My cousin & I showing our cards. It was almost the 80’s…

Two weeks now, two posts I’ve worked diligently on, only to get scuttled (well, I didn’t sink them, I just didn’t get them to their destination). I don’t know why, they just didn’t flow. One didn’t go anywhere, and the other one went somewhere but was lurchy. I think maybe I was trying to put too many ideas together and I ended up with a frankenpost. I felt like I was close to wrapping one up last night, when our internet went out for several hours, and today, I just wasn’t feeling it.

It’s also been really hard to focus on my own small concerns, given all the news lately. It was making hubby so anxious he finally had to stop reading it every day. I think there are quite a few people in the same boat. Real Change paper had an article recently called “Mental Wrecking Ball” about how area therapists are seeing so many patients who are traumatized by the President’s policies and the rift the election caused in relationships.

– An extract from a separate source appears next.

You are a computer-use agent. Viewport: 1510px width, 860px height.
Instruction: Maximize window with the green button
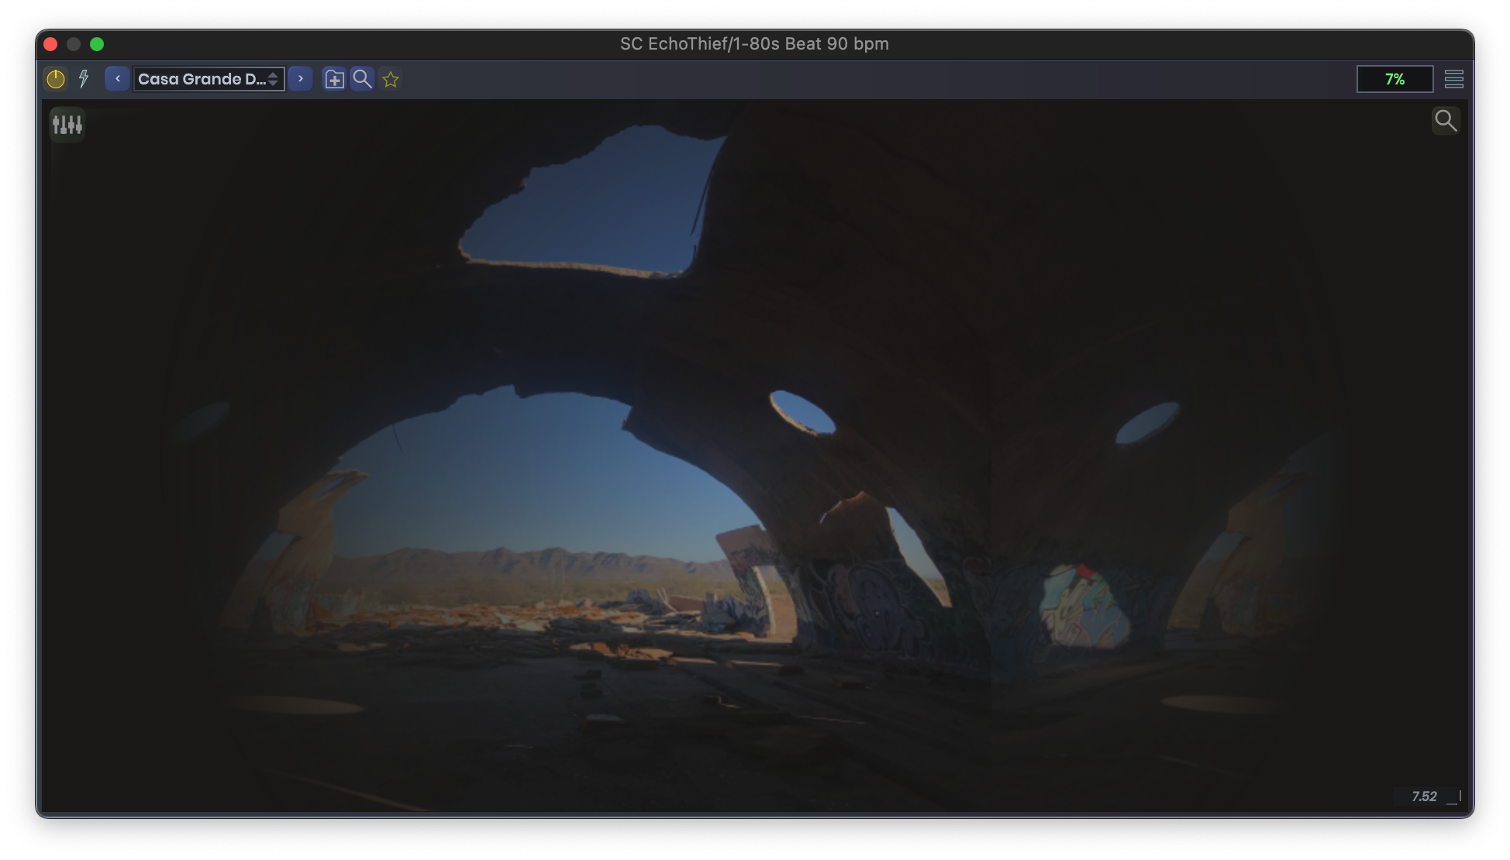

I was looking for a therapist early in the year and it took me a while to find one who had any availability.

The good news is that I have been writing. Pretty much every day, which is great. I have noticed though that as the days get longer, my hands want to be in the dirt. Our weather has been pretty uncooperative this spring, so I haven’t had too much temptation yet to be outside instead of at the keyboard, but I can still feel that pull to get out there. Even if it means my hands cramp up from the cold.

Other than the usual homebody stuff, I’m looking forward to several events that I can hopefully use as fodder for writing – this weekend the Black Lives Matter march (got my black beanie!), then seeing James Osborne read from his book “Will Your Way Back” at the library, followed by Lidia Yuknavitch reading from her new book “The Book of Joan” and lastly getting up at crazy o’clock next Friday for Daybreaker in honor of the one year anniversary of Prince’s passing (#RIPPrince). It’s a pre-work dance party, starting off with yoga for an hour, then two hours of shaking your groove thing. In 80’s garb, of course. CANNOT wait.

To close out April, I’ll be marching with my parents and hubby in the People’s Climate march. With two more marches in one month, maybe my new sign will just read “Too Many Issues, Not Enough Sign.” In my research, one of my favorites was “Fossil Fuels are Ancient History.” Clever, no? Speaking of which [word nerd alert] – at the beginning of this post I used the word scuttle. Aside from the deliberate sinking of one’s ship, it also meant a pail especially used for carrying coal. And now that we’ve come full circle, I’m going to actually launch this one!

Be well everyone, keeping dancing and keep resisting.